Peco parent Exelon says quarterly profit down 54 pct.
Exelon, parent company of Philadelphia's Peco, said quarterly profit declined 54 percent as wholesale electricity prices fell and operating costs increased.
Exelon Corp., parent company of Philadelphia's Peco, said quarterly profit declined 54 percent as wholesale electricity prices fell and operating costs increased.
Second-quarter net income fell to $286 million, or 33 cents a share, from $620 million, or 93 cents, a year earlier, Chicago-based Exelon said in a statement Wednesday.
Excluding merger costs, gains from hedging, and other onetime items, per-share profit was 2 cents less than the 63-cent average of 14 analysts' estimates compiled by Bloomberg.
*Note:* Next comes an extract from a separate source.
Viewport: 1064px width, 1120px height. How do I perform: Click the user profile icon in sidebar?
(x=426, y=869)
Sales rose 32 percent to $5.95 billion as operating expenses increased 51 percent.
Exelon's utilities deliver electricity and natural gas to more than 6.6 million customers in Illinois, Pennsylvania and Maryland.
Its acquisition of Constellation Energy Group Inc., completed in March, added retail customers in 38 states and the District of Columbia.
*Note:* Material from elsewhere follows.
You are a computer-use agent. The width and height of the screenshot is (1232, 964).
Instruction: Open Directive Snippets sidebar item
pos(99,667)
Exelon is "pleased with the results of our merger integration to date and are confident of realizing the value investors expect from the Exelon-Constellation merger," chief executive officer Christopher Crane said in the statement. The company reaffirmed its 2012 earnings forecast of $2.55 to $2.85 a share.
The benchmark power price in PJM Interconnection L.L.C., the largest U.S. wholesale market, fell 27 percent to a second-quarter average of $41.51 a megawatt-hour.
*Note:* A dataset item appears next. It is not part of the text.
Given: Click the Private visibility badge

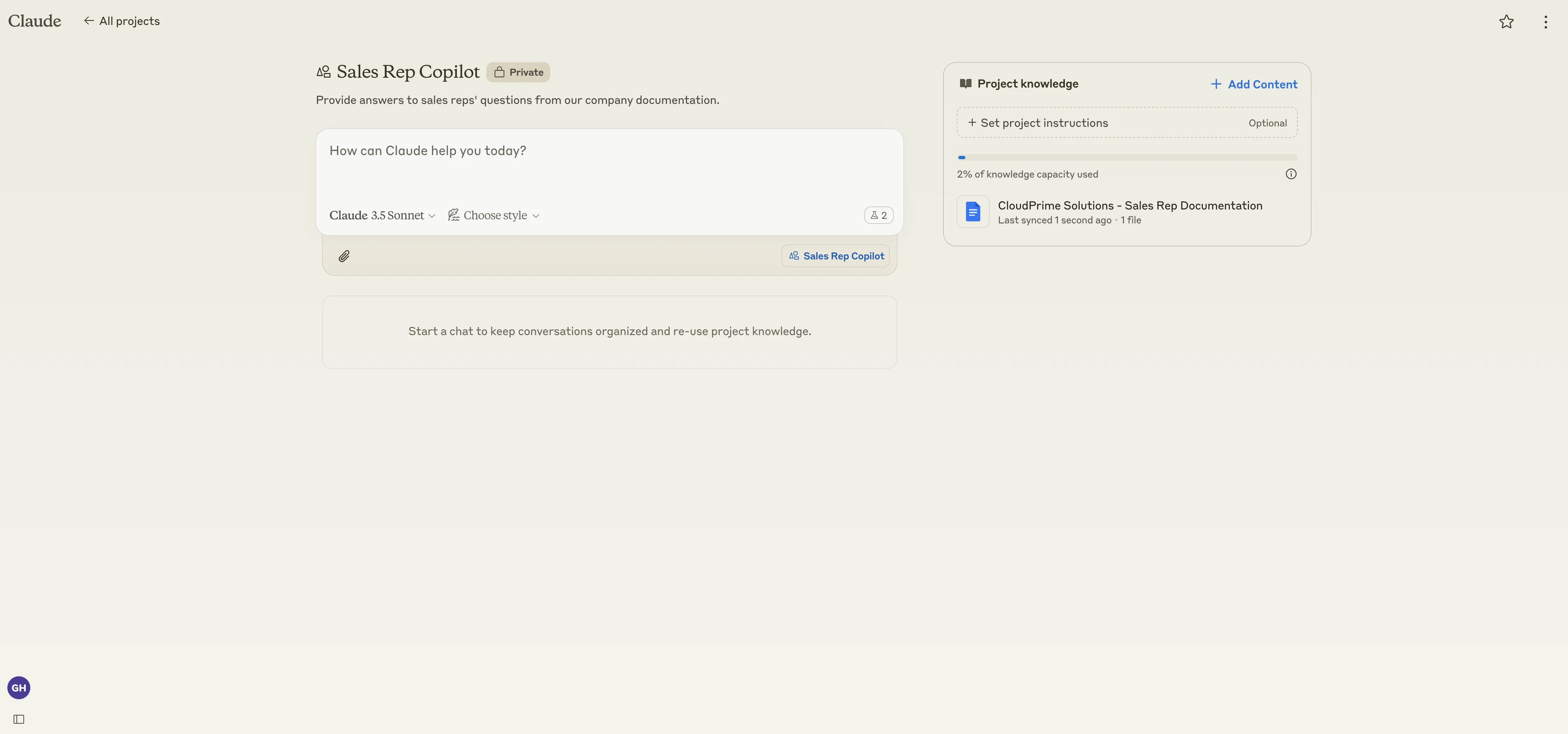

Net income for Exelon's generation unit fell 63 percent to $166 million from a year earlier. The company's average margin for electric sales was $26.15 a megawatt-hour in the second quarter, down 37 percent from $41.59 a year earlier.
Excluding the effects of weather, power deliveries fell 1.3 percent at the company's Commonwealth Edison utility in Illinois and 2.7 percent for Peco from the same period a year earlier.
Exelon's operating expenses increased to $5.23 billion as fuel and power costs rose $890 million during the quarter.
The company owns 34,650 megawatts of power generation capacity, enough electricity to light 27.7 million typical homes, according to U.S. Energy Department estimates.
Exelon shares fell 2.2 percent to close Wednesday at $38.25 on the New York Stock Exchange.